**Entries supplied**.
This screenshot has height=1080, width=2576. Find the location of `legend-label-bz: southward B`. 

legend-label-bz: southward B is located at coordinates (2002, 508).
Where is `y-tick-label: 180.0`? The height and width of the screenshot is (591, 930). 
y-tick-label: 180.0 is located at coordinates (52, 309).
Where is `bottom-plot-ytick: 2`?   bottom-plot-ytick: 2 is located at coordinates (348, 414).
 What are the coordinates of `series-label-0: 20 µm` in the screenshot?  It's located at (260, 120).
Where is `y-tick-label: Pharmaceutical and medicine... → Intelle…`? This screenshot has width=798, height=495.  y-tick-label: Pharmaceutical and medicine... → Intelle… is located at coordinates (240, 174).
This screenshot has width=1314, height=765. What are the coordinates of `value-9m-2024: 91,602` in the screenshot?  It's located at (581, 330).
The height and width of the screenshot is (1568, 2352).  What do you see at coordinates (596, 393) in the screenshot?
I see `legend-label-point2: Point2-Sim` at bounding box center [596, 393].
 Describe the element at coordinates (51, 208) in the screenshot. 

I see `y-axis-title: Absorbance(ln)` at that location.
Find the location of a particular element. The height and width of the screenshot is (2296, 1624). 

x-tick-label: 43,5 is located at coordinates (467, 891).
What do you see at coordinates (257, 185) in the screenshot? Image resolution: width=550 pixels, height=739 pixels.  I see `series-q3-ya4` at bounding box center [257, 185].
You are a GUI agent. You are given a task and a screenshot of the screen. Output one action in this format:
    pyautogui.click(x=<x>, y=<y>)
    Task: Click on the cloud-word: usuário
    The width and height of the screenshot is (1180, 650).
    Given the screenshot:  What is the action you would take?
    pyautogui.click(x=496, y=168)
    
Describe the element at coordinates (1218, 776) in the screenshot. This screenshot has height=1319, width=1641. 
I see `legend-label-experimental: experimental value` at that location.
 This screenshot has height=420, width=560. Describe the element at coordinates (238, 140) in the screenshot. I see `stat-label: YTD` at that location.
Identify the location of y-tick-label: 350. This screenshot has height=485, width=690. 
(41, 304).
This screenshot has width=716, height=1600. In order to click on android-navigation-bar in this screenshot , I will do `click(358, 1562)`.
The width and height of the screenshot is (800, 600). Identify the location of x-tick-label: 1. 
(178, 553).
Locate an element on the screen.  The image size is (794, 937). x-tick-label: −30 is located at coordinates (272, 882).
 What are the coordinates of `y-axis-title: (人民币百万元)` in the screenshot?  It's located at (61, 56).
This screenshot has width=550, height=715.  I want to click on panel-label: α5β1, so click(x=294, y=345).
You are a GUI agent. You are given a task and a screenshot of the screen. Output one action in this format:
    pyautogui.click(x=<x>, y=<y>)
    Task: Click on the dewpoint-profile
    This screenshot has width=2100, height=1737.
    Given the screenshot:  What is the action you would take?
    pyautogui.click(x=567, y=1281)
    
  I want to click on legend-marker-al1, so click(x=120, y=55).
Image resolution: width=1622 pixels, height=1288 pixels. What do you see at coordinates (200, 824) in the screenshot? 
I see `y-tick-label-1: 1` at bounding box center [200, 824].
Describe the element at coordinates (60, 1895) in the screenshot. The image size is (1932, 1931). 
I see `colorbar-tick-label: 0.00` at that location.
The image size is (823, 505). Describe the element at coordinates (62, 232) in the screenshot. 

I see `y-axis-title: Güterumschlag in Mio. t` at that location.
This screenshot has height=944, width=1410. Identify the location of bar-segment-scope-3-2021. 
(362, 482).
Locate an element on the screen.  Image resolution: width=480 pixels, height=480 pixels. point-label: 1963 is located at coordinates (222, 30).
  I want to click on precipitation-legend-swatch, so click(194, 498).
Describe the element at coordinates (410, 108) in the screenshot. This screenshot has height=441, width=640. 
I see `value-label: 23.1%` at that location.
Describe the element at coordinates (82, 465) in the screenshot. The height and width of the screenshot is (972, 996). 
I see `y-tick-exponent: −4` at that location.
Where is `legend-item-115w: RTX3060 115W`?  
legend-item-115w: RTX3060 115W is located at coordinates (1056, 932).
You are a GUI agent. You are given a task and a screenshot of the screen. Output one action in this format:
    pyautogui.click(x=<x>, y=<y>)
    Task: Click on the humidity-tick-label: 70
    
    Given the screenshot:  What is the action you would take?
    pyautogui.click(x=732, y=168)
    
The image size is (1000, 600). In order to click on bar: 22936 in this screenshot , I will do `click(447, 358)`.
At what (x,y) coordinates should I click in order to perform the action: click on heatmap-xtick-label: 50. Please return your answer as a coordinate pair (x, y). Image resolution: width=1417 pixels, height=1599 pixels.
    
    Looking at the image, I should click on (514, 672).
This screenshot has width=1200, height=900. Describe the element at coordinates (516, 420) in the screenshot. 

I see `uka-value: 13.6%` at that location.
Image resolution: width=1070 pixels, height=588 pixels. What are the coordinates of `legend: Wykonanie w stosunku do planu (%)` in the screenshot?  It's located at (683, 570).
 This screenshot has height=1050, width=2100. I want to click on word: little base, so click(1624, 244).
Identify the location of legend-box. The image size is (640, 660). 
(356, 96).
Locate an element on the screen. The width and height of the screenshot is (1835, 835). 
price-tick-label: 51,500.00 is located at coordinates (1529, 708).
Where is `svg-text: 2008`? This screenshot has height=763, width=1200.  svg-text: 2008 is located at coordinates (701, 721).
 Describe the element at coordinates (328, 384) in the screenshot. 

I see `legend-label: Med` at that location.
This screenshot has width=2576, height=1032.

**Instructions for the task**. Copy out all of the lines above verbatim.

**Result below**.
This screenshot has height=1080, width=2576. Find the location of `legend-label-bz: southward B`. 

legend-label-bz: southward B is located at coordinates (2002, 508).
Where is `y-tick-label: 180.0`? The height and width of the screenshot is (591, 930). 
y-tick-label: 180.0 is located at coordinates (52, 309).
Where is `bottom-plot-ytick: 2`?   bottom-plot-ytick: 2 is located at coordinates (348, 414).
 What are the coordinates of `series-label-0: 20 µm` in the screenshot?  It's located at (260, 120).
Where is `y-tick-label: Pharmaceutical and medicine... → Intelle…`? This screenshot has width=798, height=495.  y-tick-label: Pharmaceutical and medicine... → Intelle… is located at coordinates (240, 174).
This screenshot has width=1314, height=765. What are the coordinates of `value-9m-2024: 91,602` in the screenshot?  It's located at (581, 330).
The height and width of the screenshot is (1568, 2352).  What do you see at coordinates (596, 393) in the screenshot?
I see `legend-label-point2: Point2-Sim` at bounding box center [596, 393].
 Describe the element at coordinates (51, 208) in the screenshot. 

I see `y-axis-title: Absorbance(ln)` at that location.
Find the location of a particular element. The height and width of the screenshot is (2296, 1624). 

x-tick-label: 43,5 is located at coordinates (467, 891).
What do you see at coordinates (257, 185) in the screenshot? Image resolution: width=550 pixels, height=739 pixels.  I see `series-q3-ya4` at bounding box center [257, 185].
You are a GUI agent. You are given a task and a screenshot of the screen. Output one action in this format:
    pyautogui.click(x=<x>, y=<y>)
    Task: Click on the cloud-word: usuário
    The width and height of the screenshot is (1180, 650).
    Given the screenshot:  What is the action you would take?
    pyautogui.click(x=496, y=168)
    
Describe the element at coordinates (1218, 776) in the screenshot. This screenshot has height=1319, width=1641. 
I see `legend-label-experimental: experimental value` at that location.
 This screenshot has height=420, width=560. Describe the element at coordinates (238, 140) in the screenshot. I see `stat-label: YTD` at that location.
Identify the location of y-tick-label: 350. This screenshot has height=485, width=690. 
(41, 304).
This screenshot has width=716, height=1600. In order to click on android-navigation-bar in this screenshot , I will do `click(358, 1562)`.
The width and height of the screenshot is (800, 600). Identify the location of x-tick-label: 1. 
(178, 553).
Locate an element on the screen.  The image size is (794, 937). x-tick-label: −30 is located at coordinates (272, 882).
 What are the coordinates of `y-axis-title: (人民币百万元)` in the screenshot?  It's located at (61, 56).
This screenshot has width=550, height=715.  I want to click on panel-label: α5β1, so click(x=294, y=345).
You are a GUI agent. You are given a task and a screenshot of the screen. Output one action in this format:
    pyautogui.click(x=<x>, y=<y>)
    Task: Click on the dewpoint-profile
    This screenshot has width=2100, height=1737.
    Given the screenshot:  What is the action you would take?
    pyautogui.click(x=567, y=1281)
    
  I want to click on legend-marker-al1, so click(x=120, y=55).
Image resolution: width=1622 pixels, height=1288 pixels. What do you see at coordinates (200, 824) in the screenshot? 
I see `y-tick-label-1: 1` at bounding box center [200, 824].
Describe the element at coordinates (60, 1895) in the screenshot. The image size is (1932, 1931). 
I see `colorbar-tick-label: 0.00` at that location.
The image size is (823, 505). Describe the element at coordinates (62, 232) in the screenshot. 

I see `y-axis-title: Güterumschlag in Mio. t` at that location.
This screenshot has height=944, width=1410. Identify the location of bar-segment-scope-3-2021. 
(362, 482).
Locate an element on the screen.  Image resolution: width=480 pixels, height=480 pixels. point-label: 1963 is located at coordinates (222, 30).
  I want to click on precipitation-legend-swatch, so click(194, 498).
Describe the element at coordinates (410, 108) in the screenshot. This screenshot has height=441, width=640. 
I see `value-label: 23.1%` at that location.
Describe the element at coordinates (82, 465) in the screenshot. The height and width of the screenshot is (972, 996). 
I see `y-tick-exponent: −4` at that location.
Where is `legend-item-115w: RTX3060 115W`?  
legend-item-115w: RTX3060 115W is located at coordinates (1056, 932).
You are a GUI agent. You are given a task and a screenshot of the screen. Output one action in this format:
    pyautogui.click(x=<x>, y=<y>)
    Task: Click on the humidity-tick-label: 70
    
    Given the screenshot:  What is the action you would take?
    pyautogui.click(x=732, y=168)
    
The image size is (1000, 600). In order to click on bar: 22936 in this screenshot , I will do `click(447, 358)`.
At what (x,y) coordinates should I click in order to perform the action: click on heatmap-xtick-label: 50. Please return your answer as a coordinate pair (x, y). Image resolution: width=1417 pixels, height=1599 pixels.
    
    Looking at the image, I should click on (514, 672).
This screenshot has width=1200, height=900. Describe the element at coordinates (516, 420) in the screenshot. 

I see `uka-value: 13.6%` at that location.
Image resolution: width=1070 pixels, height=588 pixels. What are the coordinates of `legend: Wykonanie w stosunku do planu (%)` in the screenshot?  It's located at (683, 570).
 This screenshot has height=1050, width=2100. I want to click on word: little base, so click(1624, 244).
Identify the location of legend-box. The image size is (640, 660). 
(356, 96).
Locate an element on the screen. The width and height of the screenshot is (1835, 835). 
price-tick-label: 51,500.00 is located at coordinates (1529, 708).
Where is `svg-text: 2008`? This screenshot has height=763, width=1200.  svg-text: 2008 is located at coordinates (701, 721).
 Describe the element at coordinates (328, 384) in the screenshot. 

I see `legend-label: Med` at that location.
This screenshot has width=2576, height=1032.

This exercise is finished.